Step three – stuff you can't automate
The one thing that's difficult to do reliably using an automated method is to change the aspect ratio of an image – i.e. to crop it. If the aspect ratio of an image differs from that of the gap on the page, the only sensible way to proceed is to have a human being decide where to crop the picture. Although one could produce a statistical algorithm which, say, chucks away the bit with the least colour variety, this could totally destroy the aesthetic appeal of the image.

How we store the images
The average organisation probably has a limited set of form factors for its images. A catalogue/Web sales company might have half a dozen different image types, for instance – Web thumbnails, catalogue item detail photos, Web detail photos, and so on. We can therefore devise a structure that lets us dish up images in a predefined set of forms, using automation to its fullest possible extent and requiring human input only for those tasks that can't be accomplished automatically. (Note: whether we generate images on the fly or cache pre-formed versions is entirely up to us – the technology is trivial either way).

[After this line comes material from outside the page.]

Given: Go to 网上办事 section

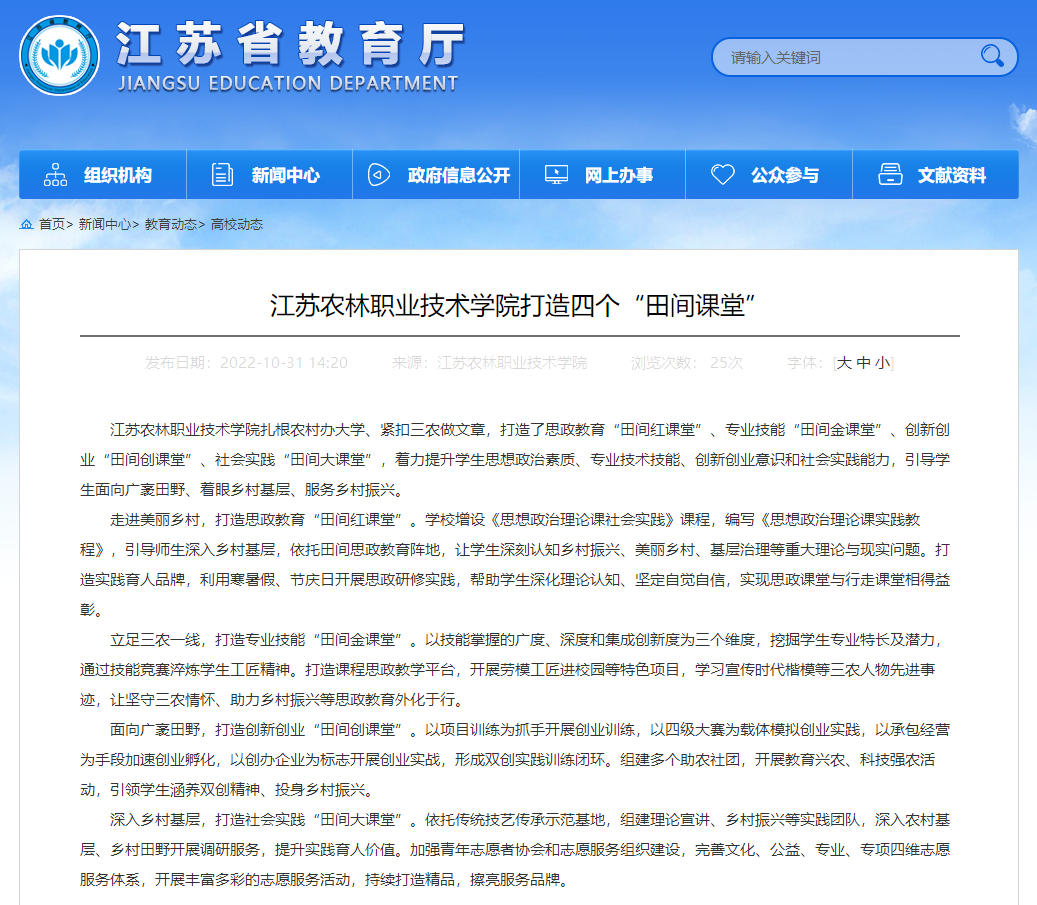Looking at the screenshot, I should pos(619,176).
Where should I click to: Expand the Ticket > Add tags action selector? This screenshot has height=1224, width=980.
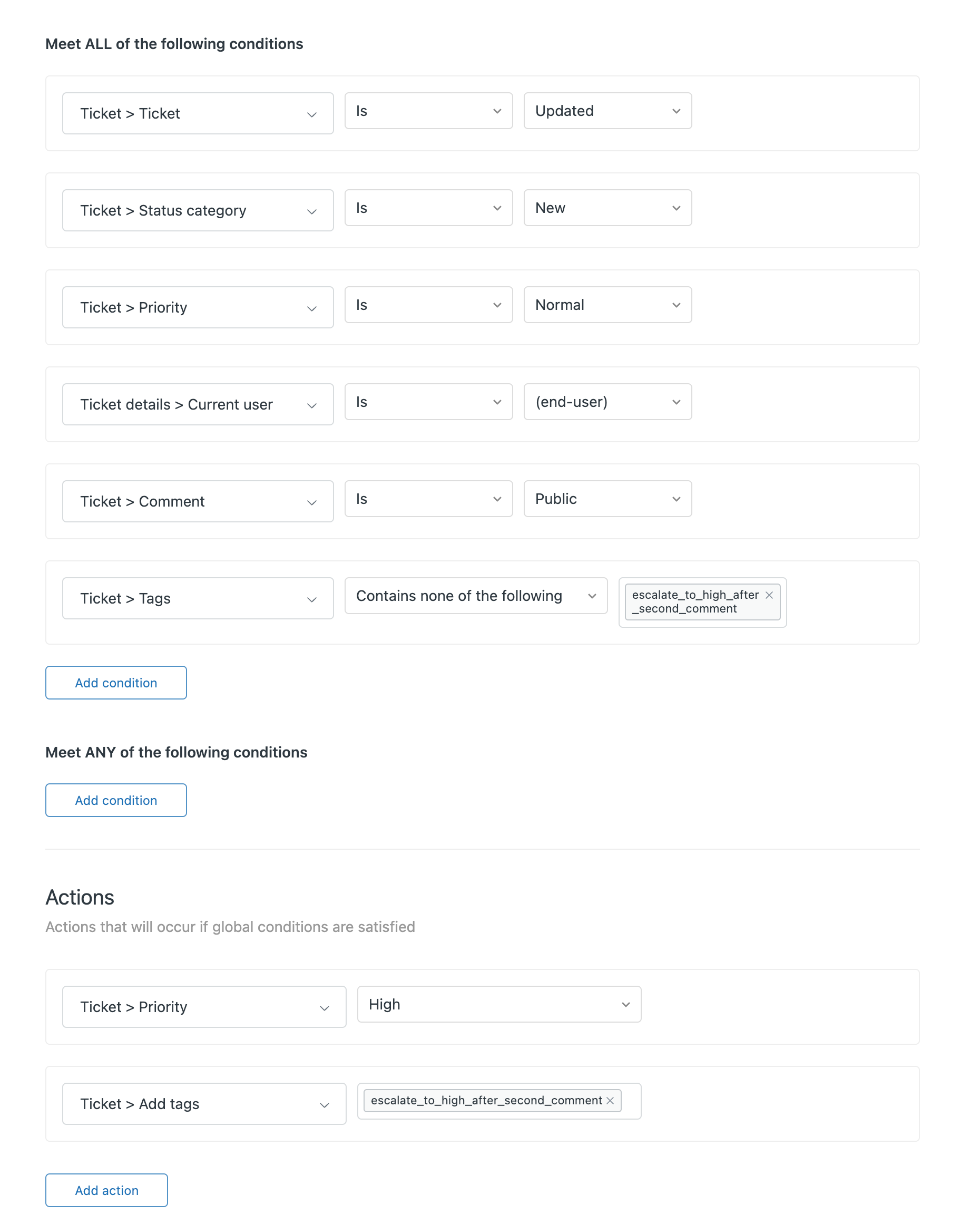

Step 1 – storing the master
First of all, we store the master image in its native resolution, in a loss-free file format, and at a predefined aspect ratio. All other images are stored not as images in their own right, but as definitions of transformations to be performed on the master.

Step 2 – defining other formats
As we've said, we'll define each variant as a set of functions to be performed on the master. Each item has any or all (or none) of the following functions:

  • Change the resolution to n dots per inch
  • Change the colour depth to n colours
  • Change the file format to x

We might say, then, that to make the Web detail image, we take the master, reduce the resolution to 150dpi, leave the colour depth alone and serve it as a PNG. Such transformations are global concepts – once you've defined such a transformation for an output image type, it applies to every image. The only thing left to do is to deal with our manual intervention task for cropping.

Step 3 – defining crops
Where we're changing the aspect ratio of an image, we need to tell the system – for each image – where to crop the picture, and at what aspect ratio. So for each individual image, we store a set of parameters of the form:

  • Crop the image to x by y, starting at m across and n down from the top-left

One final catch
These three simple steps give us pretty much all we need for a flexible image library. There's only one potential modification we could make, and this harks back to the issue of storing the image. We've assumed that master images will all have the same aspect ratio, but in reality this may not be the case.

The way to go, then, is to allow us to define one image type as a function of another. So we might say that, for image 1234, our "Main Web photo" format is to crop the image from (13,54) at 800x600 pixels, and to reduce the colour depth to 150dpi. We might then say that our "Web thumbnail" is based on "Main Web photo", but scaled to 50x50. Such multi-step functions give us the extra flexibility we need to deal with differently sized master images.